BRIEF
Would you output all the entries below without altering a word?

[Items from a data source]
════════
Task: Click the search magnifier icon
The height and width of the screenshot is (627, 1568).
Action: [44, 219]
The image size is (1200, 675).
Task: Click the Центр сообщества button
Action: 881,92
════════
RESPONSE TO THIS EXERCISE
Task: Click the search magnifier icon
The height and width of the screenshot is (627, 1568).
Action: [44, 219]
The image size is (1200, 675).
Task: Click the Центр сообщества button
Action: 881,92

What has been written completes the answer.